Ariel suspected that the man behind the counter had never seen the face in the photo he held before his eyes, though his hesitation suggested otherwise. Raymond Bal was his name, and what she didn’t know about this dark-eyed thin serious man was that his tardiness had to do with his being a thoughtful person who—having lived his whole life in Chimayó and having been asked similar questions over the years by other pilgrims come here in search of the miraculous—wanted merely to give her an honest answer.
When he said, unexpectedly, “I did, maybe,” she nearly dropped the ledger.
“Where? When?”
His Anglo wife had written a book about the history of Chimayó. Indeed, other friends and relatives of Raymond Bal had written books about the place, its penitentes, its curing dirt that made this the Lourdes of New Mexico, the center of annual treks on foot across miles in drenching rain or under heavy sun on Good Fridays.
But Raymond knew he couldn’t answer this weary young woman’s questions with any accuracy. “I don’t know, I’m sorry.”
“But you said—”
“Where’s he from?”
“Los Alamos.”
“A lot of people from the Hill come through here. What’s his name?”
“William Calder. His nickname was—is, Kip.”

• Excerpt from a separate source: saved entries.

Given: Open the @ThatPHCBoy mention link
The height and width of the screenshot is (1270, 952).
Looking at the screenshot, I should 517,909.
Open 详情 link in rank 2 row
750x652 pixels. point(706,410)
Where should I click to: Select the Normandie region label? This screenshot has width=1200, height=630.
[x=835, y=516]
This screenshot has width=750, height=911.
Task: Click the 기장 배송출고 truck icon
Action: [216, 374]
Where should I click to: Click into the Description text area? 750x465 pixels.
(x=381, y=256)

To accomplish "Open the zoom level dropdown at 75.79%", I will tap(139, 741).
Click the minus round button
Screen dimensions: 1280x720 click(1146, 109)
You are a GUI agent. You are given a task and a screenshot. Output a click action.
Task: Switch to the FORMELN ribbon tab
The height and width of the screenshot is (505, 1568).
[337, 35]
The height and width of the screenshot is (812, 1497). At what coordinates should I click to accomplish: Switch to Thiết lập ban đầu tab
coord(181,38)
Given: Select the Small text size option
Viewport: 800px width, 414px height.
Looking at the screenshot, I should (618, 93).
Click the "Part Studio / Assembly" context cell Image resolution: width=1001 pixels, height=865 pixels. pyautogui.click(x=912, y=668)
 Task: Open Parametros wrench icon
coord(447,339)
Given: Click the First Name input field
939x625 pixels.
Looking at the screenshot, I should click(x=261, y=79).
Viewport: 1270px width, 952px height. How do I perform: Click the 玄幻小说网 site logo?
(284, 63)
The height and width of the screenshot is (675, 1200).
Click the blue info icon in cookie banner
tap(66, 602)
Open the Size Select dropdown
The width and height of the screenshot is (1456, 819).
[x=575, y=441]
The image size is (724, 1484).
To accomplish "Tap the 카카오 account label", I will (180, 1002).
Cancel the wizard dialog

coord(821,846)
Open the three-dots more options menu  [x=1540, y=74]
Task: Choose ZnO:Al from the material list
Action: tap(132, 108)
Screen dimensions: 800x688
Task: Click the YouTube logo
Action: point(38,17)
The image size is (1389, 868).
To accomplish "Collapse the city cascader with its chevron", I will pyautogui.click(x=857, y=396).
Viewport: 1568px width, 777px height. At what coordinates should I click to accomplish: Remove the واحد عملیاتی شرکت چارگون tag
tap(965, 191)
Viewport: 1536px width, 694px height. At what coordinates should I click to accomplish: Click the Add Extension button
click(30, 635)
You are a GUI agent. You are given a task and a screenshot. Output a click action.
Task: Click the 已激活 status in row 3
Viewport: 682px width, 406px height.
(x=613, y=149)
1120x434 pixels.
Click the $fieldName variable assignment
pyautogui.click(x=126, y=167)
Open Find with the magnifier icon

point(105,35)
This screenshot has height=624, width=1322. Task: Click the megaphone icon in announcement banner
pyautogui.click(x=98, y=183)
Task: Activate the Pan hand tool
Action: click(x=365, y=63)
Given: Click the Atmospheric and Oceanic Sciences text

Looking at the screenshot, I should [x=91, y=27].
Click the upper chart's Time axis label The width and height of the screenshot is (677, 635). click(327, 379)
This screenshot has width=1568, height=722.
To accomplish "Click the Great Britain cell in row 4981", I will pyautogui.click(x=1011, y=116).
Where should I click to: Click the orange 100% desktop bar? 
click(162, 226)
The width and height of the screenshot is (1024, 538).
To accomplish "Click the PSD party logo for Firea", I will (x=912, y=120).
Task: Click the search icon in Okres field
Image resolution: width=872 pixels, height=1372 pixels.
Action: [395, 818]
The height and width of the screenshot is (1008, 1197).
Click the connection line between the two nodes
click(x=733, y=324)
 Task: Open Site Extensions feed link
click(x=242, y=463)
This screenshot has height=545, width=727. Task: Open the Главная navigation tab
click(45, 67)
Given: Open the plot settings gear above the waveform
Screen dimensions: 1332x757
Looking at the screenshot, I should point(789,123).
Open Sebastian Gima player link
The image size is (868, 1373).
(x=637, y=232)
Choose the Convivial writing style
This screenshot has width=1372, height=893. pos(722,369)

“Don’t know that name, Calder. What about the other one?”
“McCarthy.”
“I really couldn’t say if I’ve seen him, either of them, I’m just sorry. I don’t know how to help you.”
The more Raymond thought about it, the less sure he felt about giving her any hope. The fact was, though he didn’t remember it, he had seen Brice three years earlier, back in ’ninety-three, when the man dropped in here to find Jessica and Ariel herself presents. Brice had bought them each Peruvian burial dolls. Odd gifts, he had thought. Nonindigenous and morbid, perhaps, but pretty with their serene cloth faces, legs and arms made of sticks, and clothing of woven, handpainted fabrics. Raymond had told Brice they brought good fortune, and so he had taken them home after meeting with Kip and presented them to Jess and Ariel along with bags of sacred soil, tierra bendita. Both wife and daughter were delighted. Ariel’s was a late birthday present, as she turned twenty-four that year, three years past the deadline that Jessica and Brice had set for themselves to share the secret about Kip with their mutual daughter, having agreed that her twenty-first would be the right time. For his part, Kip had been inside the Potrero Trading Post, too, that Easter. Bought a Popsicle. At the time Raymond thought how sick the poor fellow looked and how he hoped the healing posito dirt would help him, though he doubted it could.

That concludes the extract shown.